Der noch amtierende US-Präsident Joe Biden hat sich mitten im Wahlkampf für die US-Präsidentschaftswahl am 4. November zurückgezogen. Jetzt ist für die Demokraten Vize-Präsidentin Kamala Harris am Zug und stellt sich im Präsidentschaftsrennen gegen Republikaner Donald Trump auf, der eine zweite Amtszeit anstrebt. Der Ausgang dieser Wahl wird in jedem Fall auch die Wirtschaftspolitik beeinflussen – und zwar nicht nur in den USA, sondern auch hierzulande.

Während bei einer Wahl von Harris die aktuelle Wirtschaftspolitik auch mit Blick auf den Handel im Wesentlichen fortgesetzt werden würde, seien unter Trump „Unberechenbarkeit, Aggressivität und verstärkter Protektionismus“ zu erwarten, erläutert etwa Hubertus Bardt vom Institut der deutschen Wirtschaft (IW).

Auswirkungen für den europäischen Außenhandel

Die USA sind der größte Handelspartner der EU. Unter demokratischer Führung sind in der Handelspolitik weder mit größeren Initiativen noch mit Verschärfungen zu rechnen, meint Bardt vom IW. In Fortsetzung der aktuellen Politik setze sich Harris wahrscheinlich für eine stärkere Diversifizierung der Lieferketten und eine gemeinsame Haltung des freien Westens gegenüber China ein. „Hier gibt es gute Ansatzpunkte für die Kooperation mit der Europäischen Union (EU)“, erklärt der Wirtschaftswissenschaftlicher.

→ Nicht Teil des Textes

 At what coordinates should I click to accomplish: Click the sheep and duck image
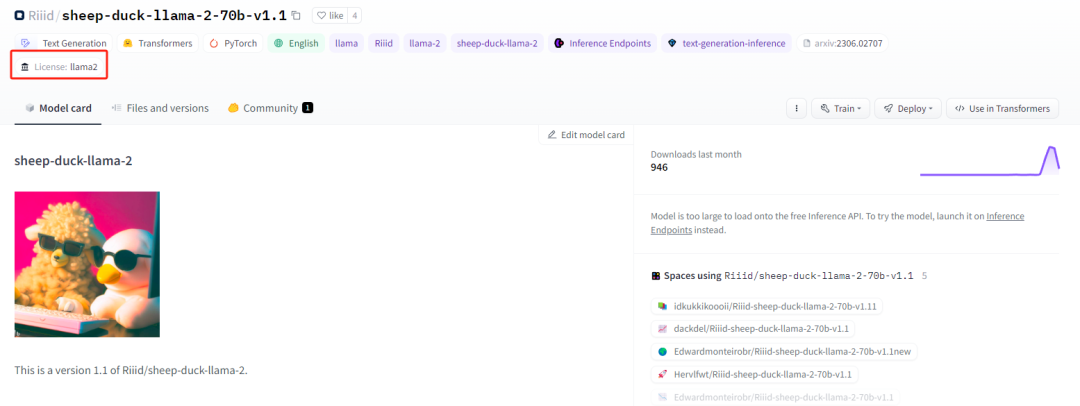coord(87,264)
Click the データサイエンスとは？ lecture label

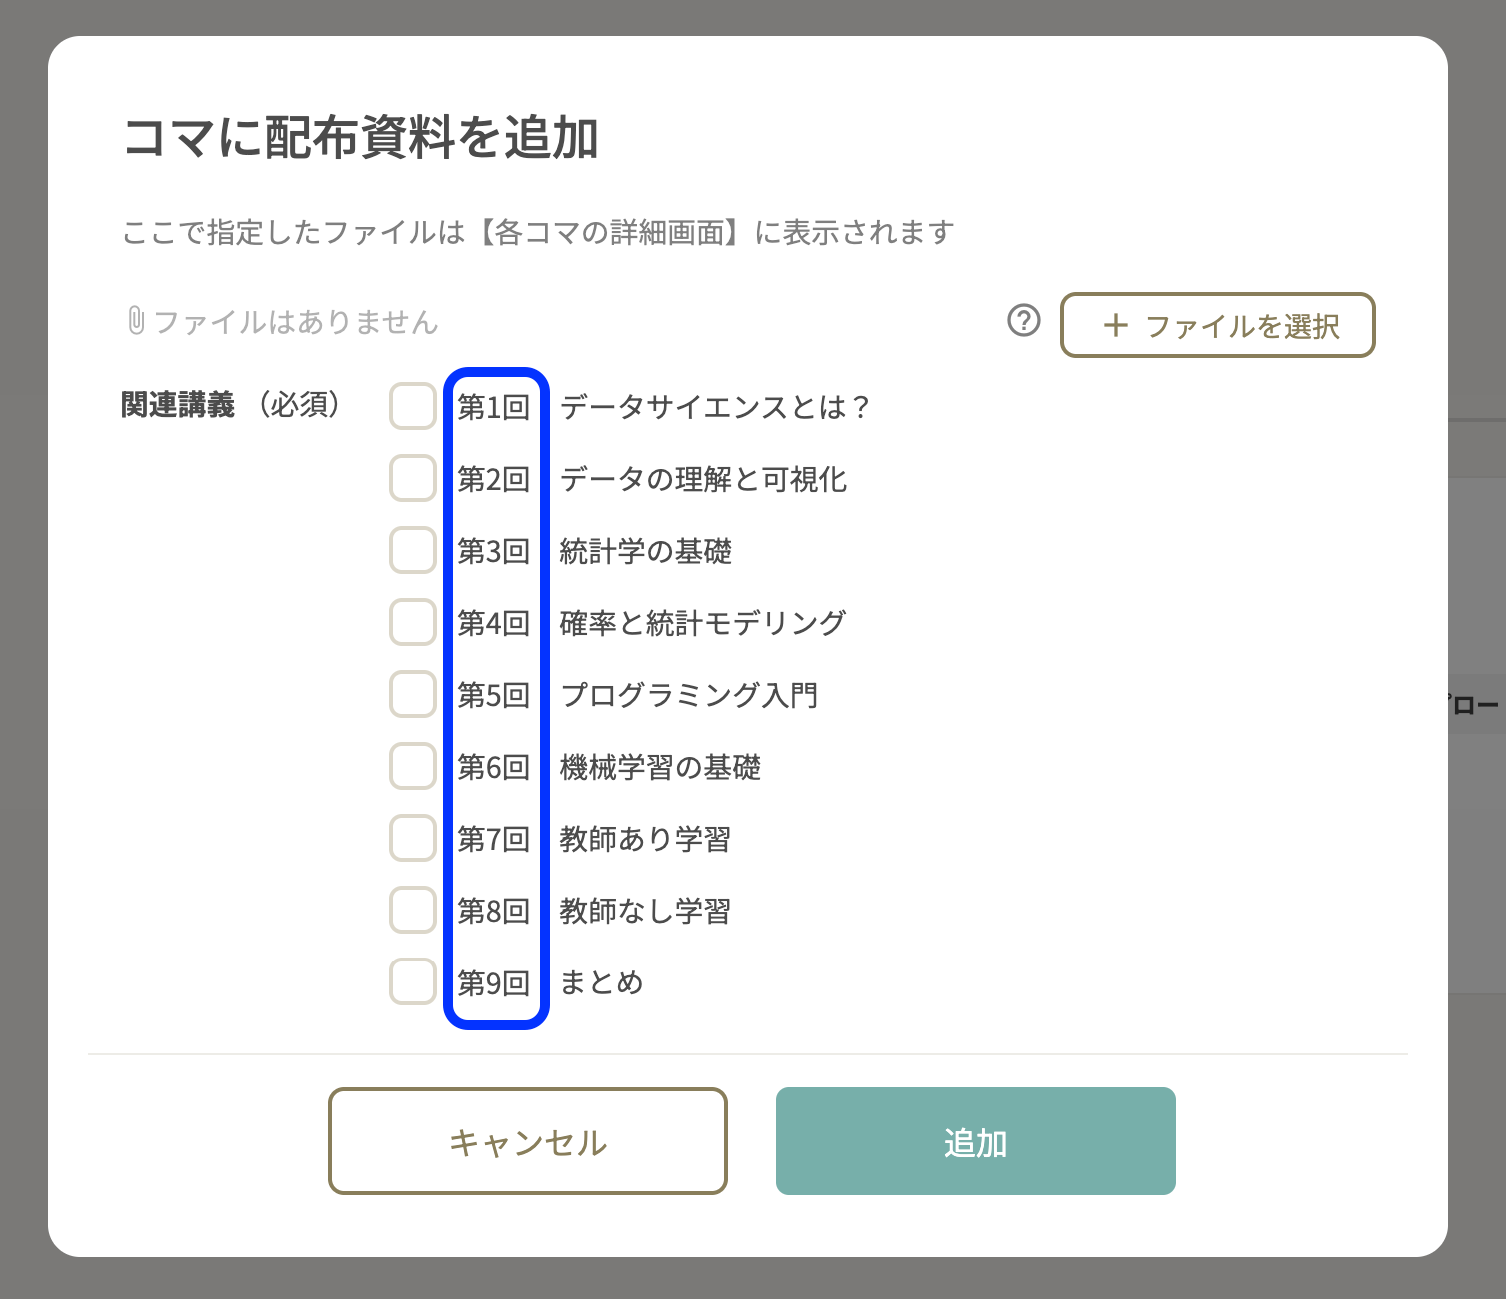click(x=714, y=407)
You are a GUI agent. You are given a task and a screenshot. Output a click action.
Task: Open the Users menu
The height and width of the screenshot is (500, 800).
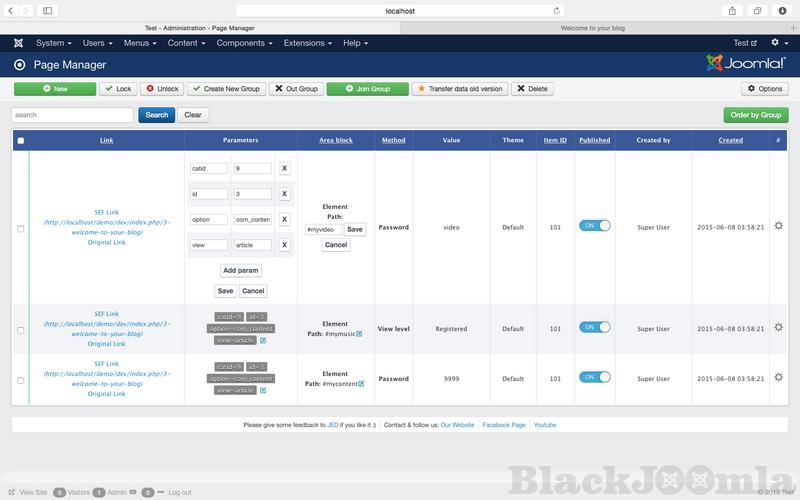click(x=98, y=43)
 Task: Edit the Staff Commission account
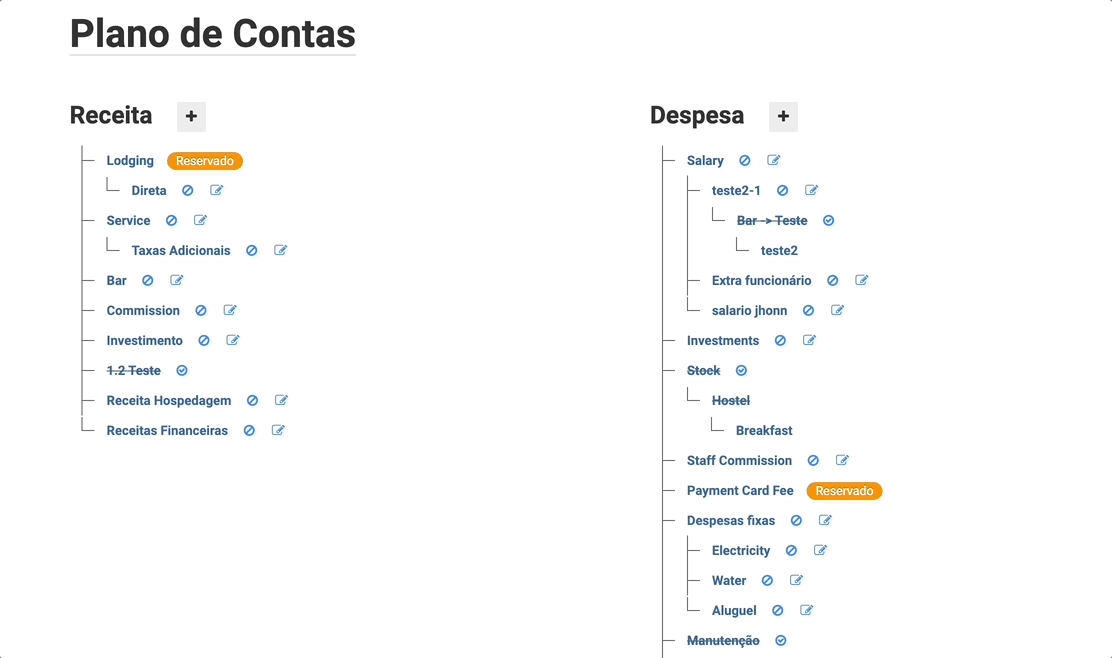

Unter Trump gebe es indes Herausforderungen für die europäische Sicherheit und die Außenhandelsorientierung Europas. Der Republikaner „würde Zölle als Druckmittel einsetzen, um kurzfristige Vorteile für die USA zu erzielen, und die multilateralen Regelsysteme und Institutionen geringschätzen oder gar verlassen“, so Bardt. Zudem hat er sich für einen protektionistischen Schutzwall um die USA ausgesprochen. Investmentbanker Goldman und Sachs rechnet durch die Zollpolitik laut dem News-Portal Das Investment gar mit einem negativen Einfluss von 0,5 Prozent auf das europäische Bruttoinlandsprodukt.

Wirtschaftsexperten: Europa muss sich vorbereiten

Schon jetzt sollte sich Europa auf eine potenzielle Wiederwahl Trumps einrichten, meint der IW-Experte Bardt. Dazu zähle es, Prioritäten zu erarbeiten und so zu wissen, wo Zugeständnisse möglich seien und wo nicht. Auch Gegenmaßnahmen – etwa gegen Zolldrohungen – müsse man erarbeiten.

Bislang sei Europa – etwa dreieinhalb Monate vor der Wahl – auf die Konsequenzen einer Trump-Regierung jedoch nicht vorbereitet, mahnt auch Wirtschaftsjournalist Henrik Müller vom Manager Magazin. Trump hätte aufgrund seiner Umfrageergebnisse schon jetzt Einfluss auf die Börse genommen – und Europa müsse das ebenfalls ernst nehmen. Die EU müsse jetzt die Eurozone und den europäischen Binnenmarkt ausbauen und die Abhängigkeit von bestimmten Importen und der auswärtigen Nachfrage reduzieren. „Die EU, und Deutschland im Besonderen, hat sich daran gewöhnt, hohe Exportüberschüsse zu fahren, was einem so großen Wirtschaftsraum eigentlich schlecht zu Gesicht steht“, so Müller.